I'm sorry but just because society (a highly paternalistic one at that) dictates that women supposedly "can't" do something because they need to be available for their children, does NOT meant the feminist quadrant should just lie back and go "ok we won't nurse anymore".

Society needs to learn that we damn well CAN do those jobs AND care for our kids. We are the multitaskers, we CAN do the same things AND nurse. All we need is support (from each other, from society at large and from our families).

I patently reject the notion that we DO have to act like men to do the same jobs.

Yea, breastfeeding is probably one of the foremost issues. It's the epitome of the choice we're asked to make every day. Family or career. It doesn't HAVE to be that way. Society CAN change.
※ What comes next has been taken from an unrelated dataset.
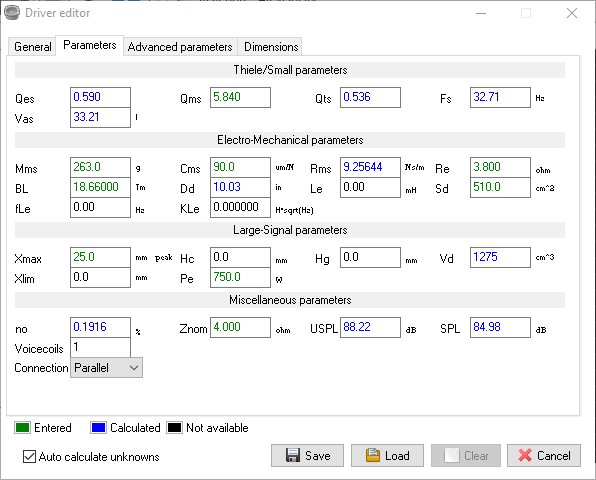Switch to the Dimensions tab
The width and height of the screenshot is (596, 480).
[x=271, y=47]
It's NOT all about the almighty dollar.


----------



## Mothra (Jun 4, 2002)

_I'm sorry but just because society (a highly paternalistic one at that) dictates that women supposedly "can't" do something because they need to be available for their children, does NOT meant the feminist quadrant should just lie back and go "ok we won't nurse anymore"._

Would you like to point out where you saw someone say that before we go any further?


----------



## NatureMama3 (Feb 25, 2004)

Quote:


Originally Posted by *Mothra*
Well, *mothering has been used for thousands of years to oppress women*. One of the prevalent arguments for male supremacy has always been that *women are not suited for the most important tasks in society because they must be available at all times for childbearing and subsquent childrearing*. Dr. Sears and others promote this, inadvertantly, by insisting that mothers be available to their children at all times throughout their childhood. Then as mothers of babies become mothers of older children, teenagers, and adults-- what happens to them? Feminism is about more than our choices at 20 and 25 and even 30. Feminism, to me, is about protecting and promoting equality of all women at all ages. The attachment parenting philosophy is centered around the first five years of a child's life. It does not address what happens to women after they exit the period of their lives when they are caring for small children. I, for one, am interested in the long-term ramifications of this.

This right here.

Do you really think that attachment parenting is ONLY about the first FIVE years of life? Even the official "ap" site has sections on later childhood to teens. "ap" is a way of LIFE, not a manner of early childhood parenting.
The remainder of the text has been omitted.